Everyone says it takes time for grief to lessen. I do understand that. My problem is not just grief over losing my s.o. That loss triggered a whole other set of problems. I've struggled with depression and anxiety my whole life. I've been emotionally troubled my whole life. That is a chronic problem for me. It always will be. The best I can hope for is to manage my emotional turmoil, so that I can function reasonably okay. The loss of this important relationship has aroused mental health problems in me that were there long before the passing away of my s.o. Those problems are big and deep. I think I need someone - probably a professional - to recognize that grief is just the visible tip of the iceberg. Right now, that is what is most obvious. There is an underlying problem of aloneness that is making it vastly more difficult for me to cope right now.

I loved my s.o. Of course it's hard to lose someone you love. However, that one relationship was pretty much my whole world. He wasn't one of the people in my life. He was the only person in my life. I have no children. My sisters are thousands of miles away. I went 6 years without seeing them. I am retired. I don't have a lot of connection to other human beings. I never have had. That tendency to be too much alone has bedeviled me all my life. Now I'm alone like I was before I met this man who became my companion for years.

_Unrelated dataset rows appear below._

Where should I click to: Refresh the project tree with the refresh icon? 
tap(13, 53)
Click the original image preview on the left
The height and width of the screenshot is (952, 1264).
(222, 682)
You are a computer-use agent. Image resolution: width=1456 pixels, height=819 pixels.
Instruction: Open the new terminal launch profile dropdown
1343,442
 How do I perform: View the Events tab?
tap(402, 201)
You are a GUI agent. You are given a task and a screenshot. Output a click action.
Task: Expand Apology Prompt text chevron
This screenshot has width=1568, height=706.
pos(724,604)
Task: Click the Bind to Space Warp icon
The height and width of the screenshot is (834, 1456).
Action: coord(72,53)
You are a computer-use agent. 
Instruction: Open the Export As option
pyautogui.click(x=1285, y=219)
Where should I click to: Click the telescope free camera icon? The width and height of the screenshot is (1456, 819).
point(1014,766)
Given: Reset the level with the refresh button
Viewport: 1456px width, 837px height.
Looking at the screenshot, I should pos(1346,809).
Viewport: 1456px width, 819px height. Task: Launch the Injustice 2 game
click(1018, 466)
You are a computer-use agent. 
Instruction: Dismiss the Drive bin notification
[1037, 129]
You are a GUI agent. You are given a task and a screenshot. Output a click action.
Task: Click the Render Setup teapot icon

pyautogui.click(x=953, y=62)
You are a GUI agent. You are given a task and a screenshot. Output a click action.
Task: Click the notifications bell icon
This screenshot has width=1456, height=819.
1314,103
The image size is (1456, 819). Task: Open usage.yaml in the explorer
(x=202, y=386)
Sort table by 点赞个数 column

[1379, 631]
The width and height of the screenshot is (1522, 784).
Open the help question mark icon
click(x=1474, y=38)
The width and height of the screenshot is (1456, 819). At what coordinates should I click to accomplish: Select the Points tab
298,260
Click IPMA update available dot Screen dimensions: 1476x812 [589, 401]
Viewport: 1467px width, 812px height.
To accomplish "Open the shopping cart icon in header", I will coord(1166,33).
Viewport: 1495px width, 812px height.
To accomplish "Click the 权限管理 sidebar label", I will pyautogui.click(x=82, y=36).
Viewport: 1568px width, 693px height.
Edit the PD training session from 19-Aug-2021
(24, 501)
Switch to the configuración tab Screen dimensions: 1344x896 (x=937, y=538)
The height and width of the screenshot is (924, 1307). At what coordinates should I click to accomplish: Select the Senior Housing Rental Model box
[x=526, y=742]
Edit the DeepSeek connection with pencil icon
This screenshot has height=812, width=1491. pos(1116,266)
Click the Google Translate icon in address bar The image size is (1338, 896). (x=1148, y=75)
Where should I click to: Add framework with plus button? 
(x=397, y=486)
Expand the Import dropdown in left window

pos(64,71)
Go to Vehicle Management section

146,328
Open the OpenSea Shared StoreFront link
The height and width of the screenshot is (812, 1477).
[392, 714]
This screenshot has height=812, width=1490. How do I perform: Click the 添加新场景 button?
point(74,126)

Back then, before meeting my s.o., I was nearly suicidal over the problem of aloneness. That's what I mean by a deep problem that is independent of grief over the death of one person. Sure, I understand that grief lessens with time. But I have this other problem that has haunted me my whole life. "IT" is not likely to lessen over time. This other, separate problem is now suddenly huge and likely to get huger. The two problems added together are just too much. I am overwhelmed. I need to tell someone that I am not able to cope.

I've been given a drawer full of psychotropic meds. Aloneness cannot be medicated away. Being in the hospital helped me because I interacted as much as I possibly could with everyone around me. That included staff and other patients. Now, at home, I am alone. I go online to interact, but that does not really work too well. It's no substitute for being with people IRL.

The easy answer is that I should find people IRL to interact with. For some reason, or reasons, that has always been kind of a losing struggle for me.

Losing at that struggle right now is like not having enough oxygen to breathe. It's easy to say I need to try harder. I say that to myself. Sometimes failure is not the result of inadequate effort. I need help from someone who could understand that.